• Work instruction:
Exactly the lines from the one containing "Where should I click to: Click" through the end of the records must be reproduced; leave out all pictures.

━━━━━━━━━━━━━━━━━━━━

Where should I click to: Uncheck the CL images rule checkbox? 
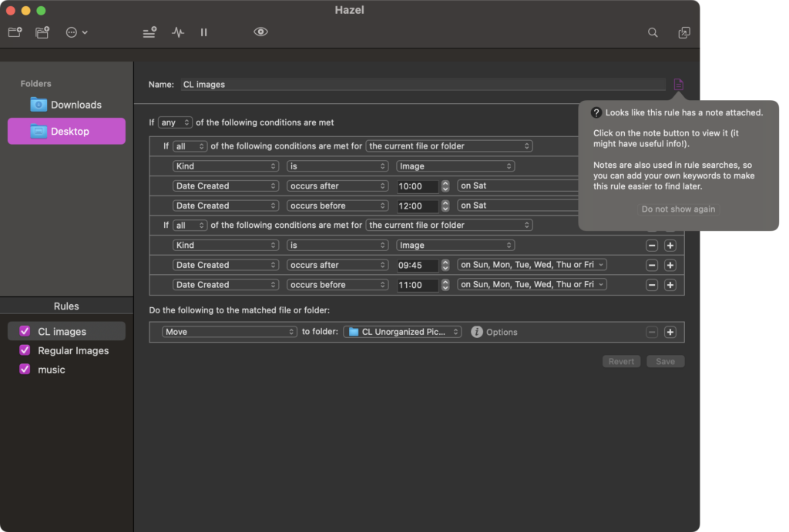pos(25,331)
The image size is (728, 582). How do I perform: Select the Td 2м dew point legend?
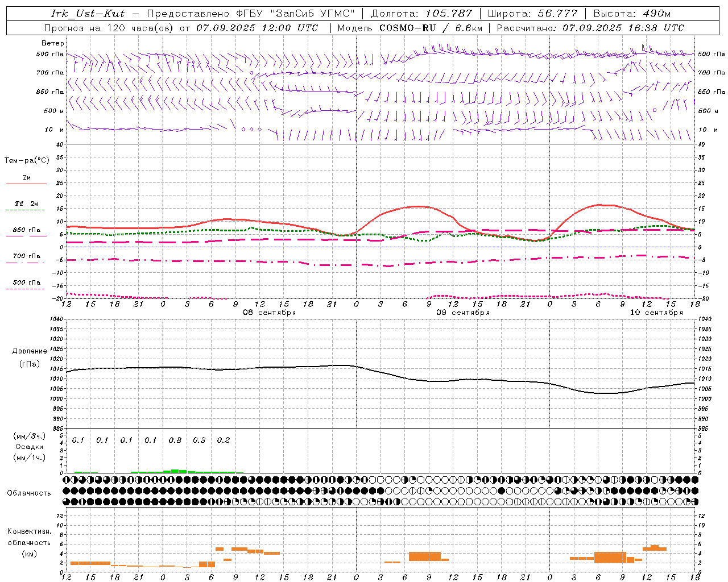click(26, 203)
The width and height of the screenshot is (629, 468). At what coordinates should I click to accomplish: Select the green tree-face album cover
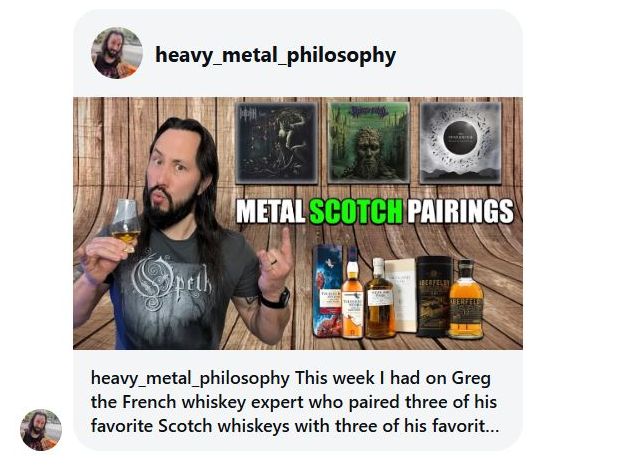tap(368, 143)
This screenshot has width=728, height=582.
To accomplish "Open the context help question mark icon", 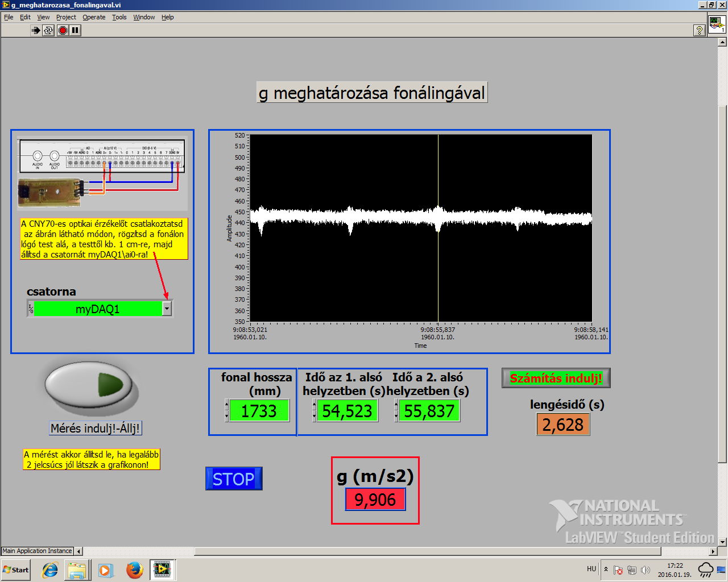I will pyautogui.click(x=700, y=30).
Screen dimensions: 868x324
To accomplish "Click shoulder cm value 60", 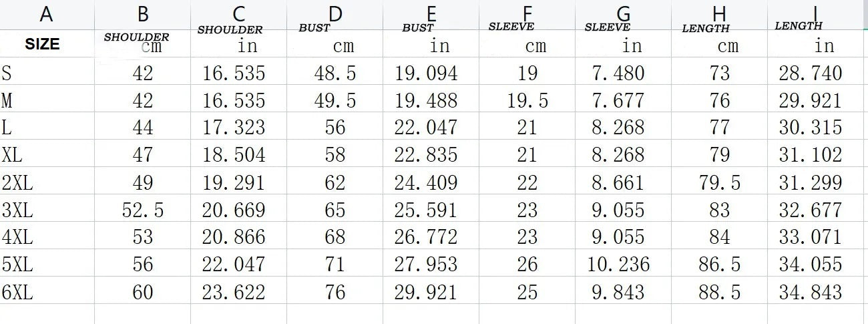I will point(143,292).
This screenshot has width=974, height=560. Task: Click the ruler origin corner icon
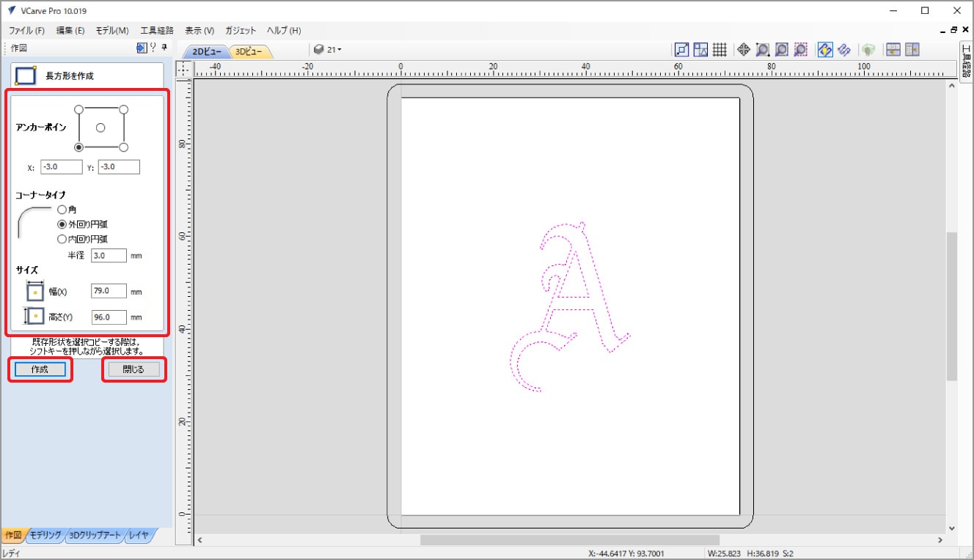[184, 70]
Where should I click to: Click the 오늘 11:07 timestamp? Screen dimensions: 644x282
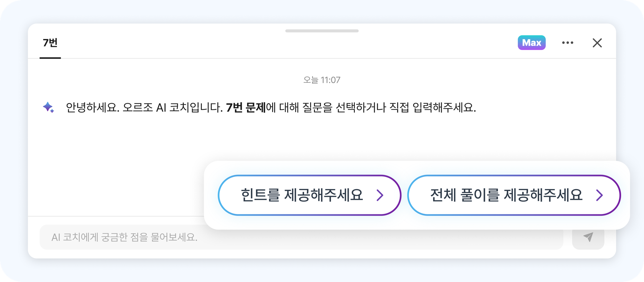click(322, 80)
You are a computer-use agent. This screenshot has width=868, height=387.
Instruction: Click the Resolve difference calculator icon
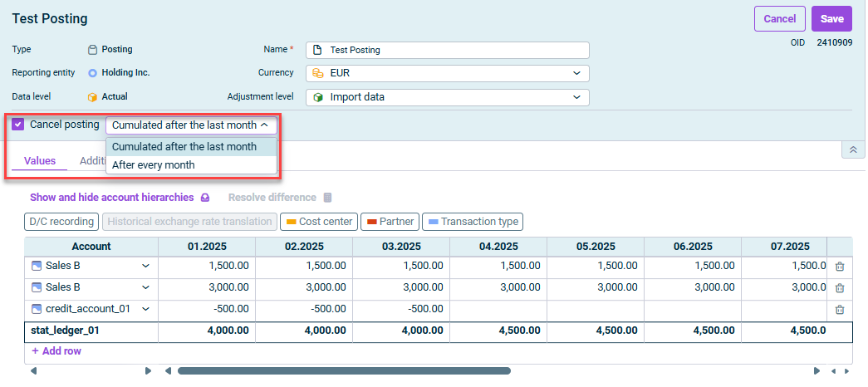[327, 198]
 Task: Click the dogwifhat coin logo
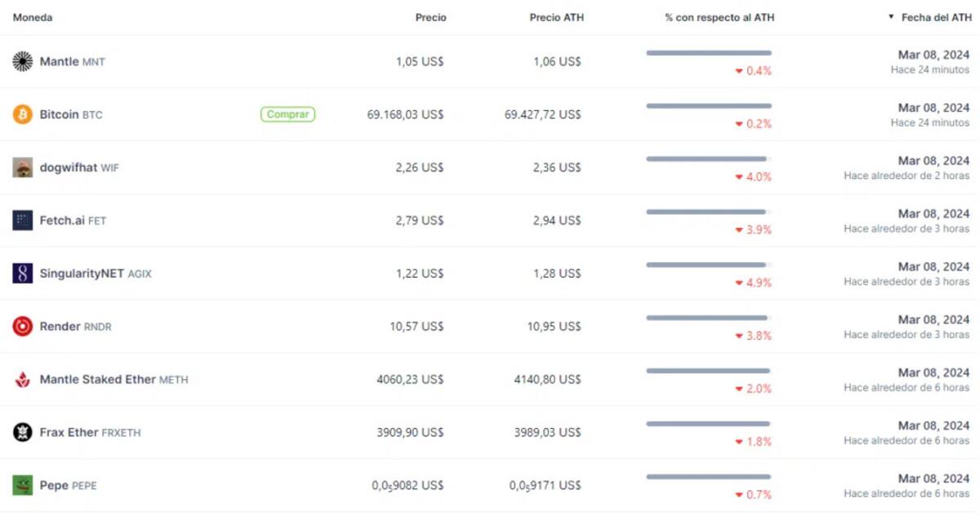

━━━━━━━━━━━━━━━━━━━━

• Result for this task:
Where should I click to: Click the 오늘 11:07 timestamp? Screen dimensions: 644x282
click(322, 80)
You are a computer-use agent. This screenshot has width=868, height=387.
Instruction: Click the Resolve difference calculator icon
[327, 198]
 Task: Click the dogwifhat coin logo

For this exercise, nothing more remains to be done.